Copyright protects the expression of an idea, not the idea itself. It arises automatically — you do not need to file anything to own it. It is the cheapest and easiest IP to obtain. For software, copyright protects the specific code; a patent would protect the functional method the code implements. The two can cover the same product simultaneously.
Trade Secret
Protects
Confidential business information that derives value from being secret.
Example
The Coca-Cola formula, Google's search algorithm details, a customer list, a manufacturing technique.
Lasts
Potentially forever — as long as it stays secret.
Cost
Low (no filing) — but you must invest in real security measures.
How to get it
Keep it secret and take reasonable steps to protect it (NDAs, access controls, security).

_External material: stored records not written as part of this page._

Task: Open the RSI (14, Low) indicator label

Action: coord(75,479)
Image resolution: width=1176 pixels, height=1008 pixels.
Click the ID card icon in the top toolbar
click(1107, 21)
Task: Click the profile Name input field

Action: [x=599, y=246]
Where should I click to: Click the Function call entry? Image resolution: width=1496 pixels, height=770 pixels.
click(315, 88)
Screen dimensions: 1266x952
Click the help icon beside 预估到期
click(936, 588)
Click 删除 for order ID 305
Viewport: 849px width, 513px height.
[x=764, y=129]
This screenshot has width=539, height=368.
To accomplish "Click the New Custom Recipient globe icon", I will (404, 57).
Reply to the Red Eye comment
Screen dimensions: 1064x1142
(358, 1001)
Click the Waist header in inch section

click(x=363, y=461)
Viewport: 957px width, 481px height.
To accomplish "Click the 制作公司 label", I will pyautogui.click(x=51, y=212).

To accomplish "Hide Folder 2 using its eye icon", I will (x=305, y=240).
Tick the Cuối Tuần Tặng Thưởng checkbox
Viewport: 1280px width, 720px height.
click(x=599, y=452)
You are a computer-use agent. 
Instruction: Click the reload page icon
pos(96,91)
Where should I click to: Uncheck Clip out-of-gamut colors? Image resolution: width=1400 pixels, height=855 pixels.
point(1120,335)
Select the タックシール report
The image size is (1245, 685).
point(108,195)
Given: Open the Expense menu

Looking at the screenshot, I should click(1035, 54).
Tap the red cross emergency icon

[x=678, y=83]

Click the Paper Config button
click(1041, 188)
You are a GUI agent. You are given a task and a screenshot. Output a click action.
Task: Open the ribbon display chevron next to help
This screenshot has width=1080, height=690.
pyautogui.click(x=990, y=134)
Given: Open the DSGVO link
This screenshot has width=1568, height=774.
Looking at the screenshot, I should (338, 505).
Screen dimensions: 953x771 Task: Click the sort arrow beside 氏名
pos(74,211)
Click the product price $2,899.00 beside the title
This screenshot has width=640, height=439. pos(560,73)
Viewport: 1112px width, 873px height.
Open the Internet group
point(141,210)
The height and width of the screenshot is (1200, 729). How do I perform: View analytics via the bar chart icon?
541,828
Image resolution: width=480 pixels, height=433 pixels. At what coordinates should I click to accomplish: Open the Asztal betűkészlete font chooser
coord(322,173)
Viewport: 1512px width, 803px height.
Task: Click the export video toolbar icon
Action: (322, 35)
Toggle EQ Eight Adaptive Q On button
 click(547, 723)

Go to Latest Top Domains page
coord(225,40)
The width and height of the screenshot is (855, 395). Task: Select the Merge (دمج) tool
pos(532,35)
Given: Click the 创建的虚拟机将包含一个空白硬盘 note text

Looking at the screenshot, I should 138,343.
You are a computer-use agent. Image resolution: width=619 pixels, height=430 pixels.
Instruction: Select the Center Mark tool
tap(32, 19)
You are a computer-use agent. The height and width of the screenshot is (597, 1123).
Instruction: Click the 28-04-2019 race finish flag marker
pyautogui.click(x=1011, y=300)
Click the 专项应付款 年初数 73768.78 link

A trade secret has no filing and no expiration — it lasts as long as it stays secret. The catch: there is no protection against independent discovery or reverse engineering. The moment a trade secret becomes public, the protection is gone forever. Patents and trade secrets are opposites: a patent trades disclosure for a time-limited monopoly; a trade secret trades secrecy for potentially unlimited duration.
Which one do I need?
Built a new device, machine, process, or chemical? You likely want a PATENT — it is the only thing that protects function.
Launching a brand, product name, or logo? You want a TRADEMARK to stop competitors from trading on your name.
Created software, content, designs, music, or writing? You already have COPYRIGHT automatically; register it for stronger enforcement.
Have a formula, recipe, algorithm, or method you can keep genuinely secret? A TRADE SECRET may protect it longer than any patent — but only while it stays secret.